1 of 1 people found the following review helpful
5.0 out of 5 stars The Best of Books..., 17 Sept. 2009
This review is from: A Tale of Two Cities (Penguin Classics) (Paperback)
One of only two Dickens novels to be given a historical setting, A Tale of Two Cities is perhaps best known today as one of only a handful of novels from which both the first line (`It was the best of times...) and the last line (It is a far, far better thing I do now...) are very well known. To an extent this is unfortunate as it detracts a little from the many qualities of this wonderful book. It is undoubtedly one of the most popular and arguably the greatest of all Dickens' work. Perhaps oddly then, for a writer so renowned for his comic characters, it is one of the least humorous of his novels. There are one or two comic characters, but one of these at least, Miss Pross, turns out finally to be nothing short of heroic. It also contains many fewer characters than many of the other novels but is certainly none the worse for it. By focusing on a relatively small number of principals Dickens is able to develop them more completely than he does elsewhere and in Charles Darnay, Dr Mannette and most notably Sydney Carton he creates some of his most memorable and certainly some of his most fully developed characters. Dickens is sometimes accused of creating one-dimensional characters who display a characteristic and/or attitude early in the novel and pretty much stick with them throughout.

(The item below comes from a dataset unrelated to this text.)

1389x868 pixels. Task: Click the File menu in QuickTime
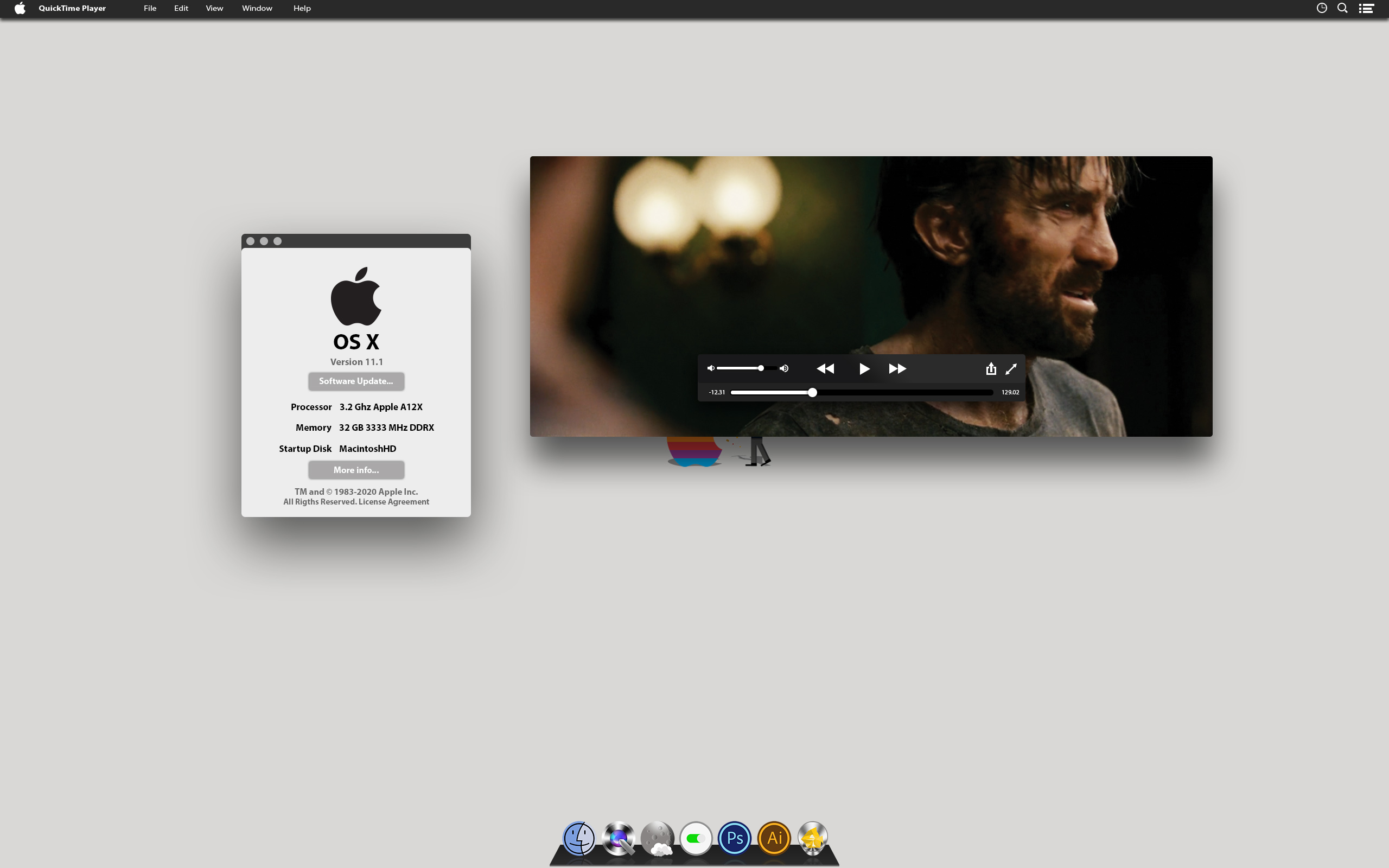149,8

This could certainly not be said of Carton who moves from a kind of sleazy decadence and violent self-loathing to penitent heroism as the novel progresses.

If characterisation is the novel's clearest strength, Dickens' renowned depiction of London come a very close second. His ability to evoke the sounds, sights and even smells of tough unforgiving city life is, at times quite mesmerising. From the opening dark, rain-soaked struggle up Shooters Hill in the mail coach to the fusty, antediluvian premises and employees of Tellson's Bank, this is Dickensian London at its very best. Paris too, is brought strikingly to life in numerous scenes particularly the first in which the streets of Saint Antoine are filled with spilled wine, ominously anticipating the later spilling of so much blood.

Finally it is worth saying something about Dickens' view of the French Revolution and its implications for the Europe of his day which clearly fascinated him,. His key conclusion, which he returned to on numerous other occasions, was that what is sown must finally be reaped or in other words, that if those with power and wealth fail to treat those without either with fairness and charity then revolution, bloody violent revolution is finally inevitable.